4.2.  Client-to-AS Response

   If the access token request has been successfully verified by the
   authorization server and the client is authorized to obtain a PoP
   token for the indicated resource server, the authorization server
   issues an access token and optionally a refresh token.  If client
   authentication failed or is invalid, the authorization server returns
   an error response as described in Section 5.2 of [2].

   The authorization server MUST include an access token and a 'key'
   element in a successful response.  The 'key' parameter either
   contains a plain JWK structure or a JWK encrypted with a JWE.  The
   difference between the two approaches is the following:

   Plain JWK:  If the JWK container is placed in the 'key' element then
      the security of the overall PoP architecture relies on Transport
      Layer Security (TLS) between the authorization server and the
      client.  Figure 2 illustrates an example response using a plain
      JWK for key transport from the authorization server to the client.

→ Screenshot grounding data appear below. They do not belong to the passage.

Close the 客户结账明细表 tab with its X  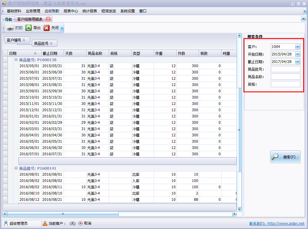point(48,19)
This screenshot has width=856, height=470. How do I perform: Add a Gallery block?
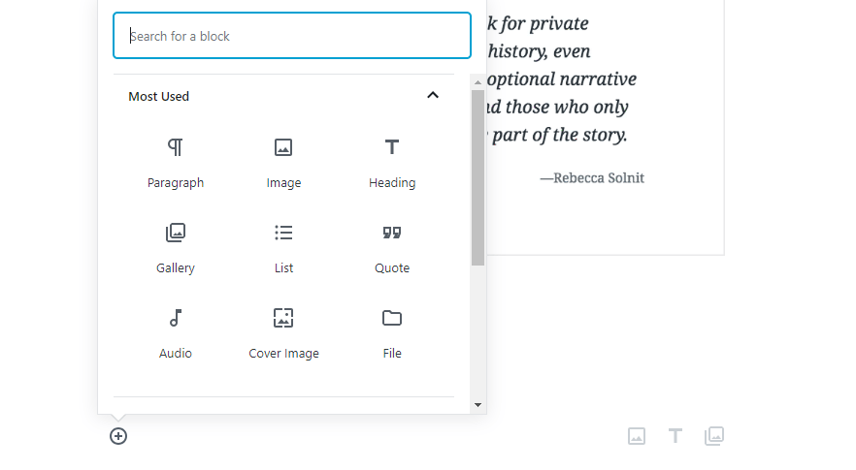pyautogui.click(x=176, y=234)

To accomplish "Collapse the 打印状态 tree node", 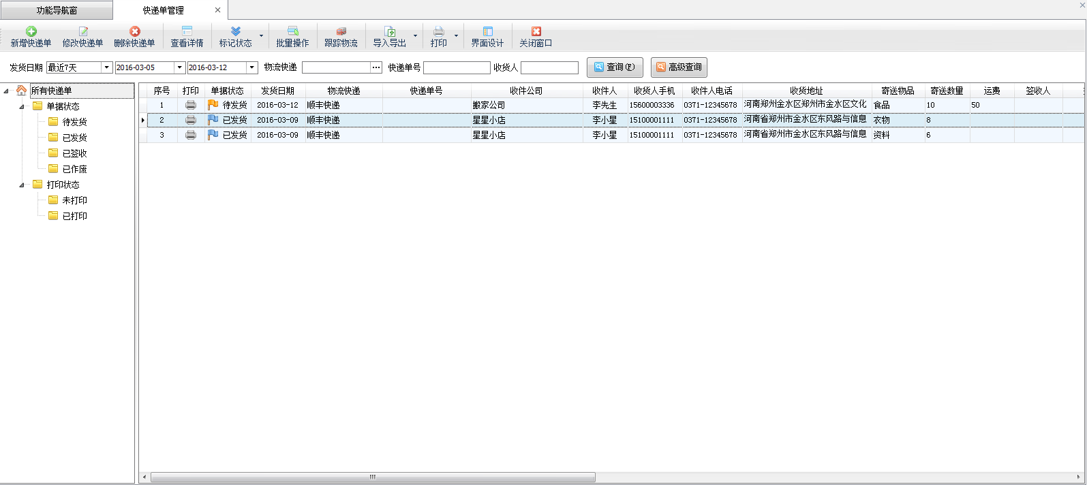I will coord(22,185).
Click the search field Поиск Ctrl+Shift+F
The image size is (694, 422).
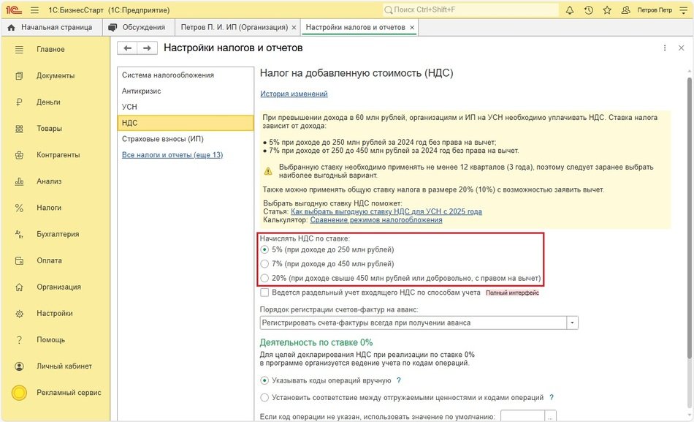pos(468,10)
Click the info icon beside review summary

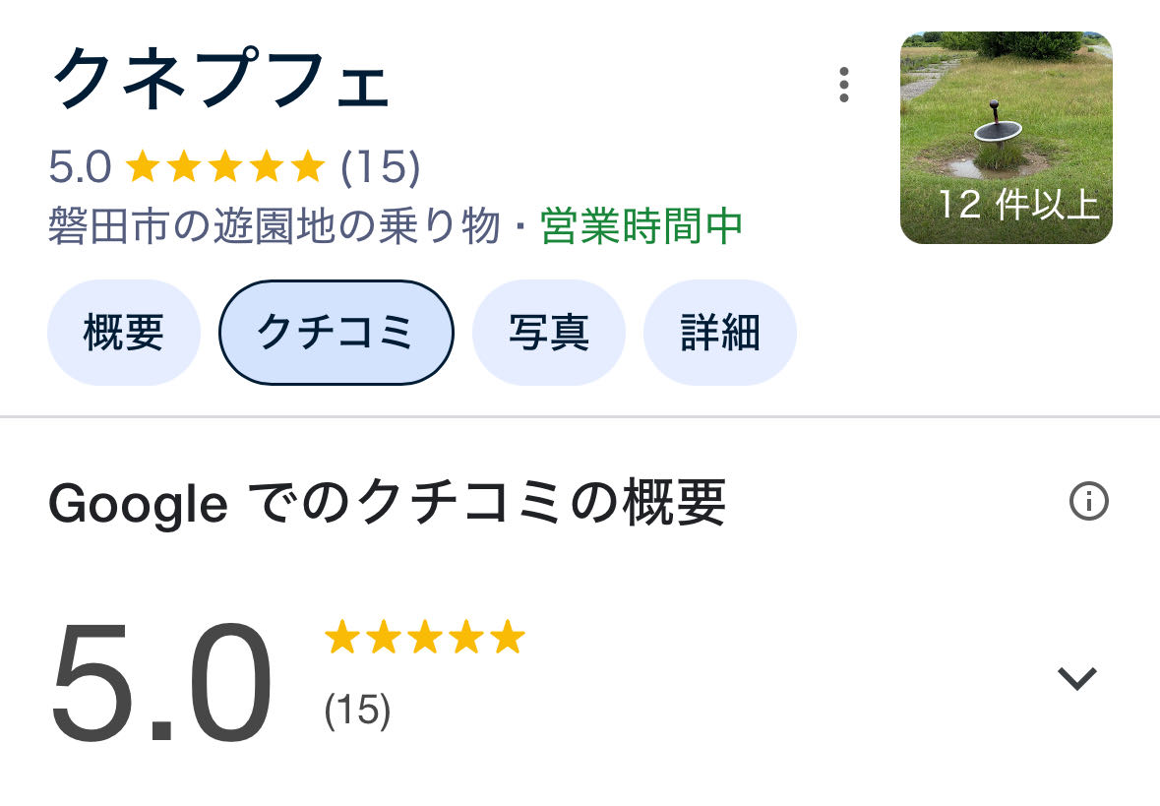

   JWK protected by a JWE:  If the JWK container is protected by a JWE
      then additional security protection at the application layer is
      provided between the authorization server and the client beyond
      the use of TLS.  This approach is a reasonable choice, for
      example, when a hardware security module is available on the
      client device and confidentiality protection can be offered
      directly to this hardware security module.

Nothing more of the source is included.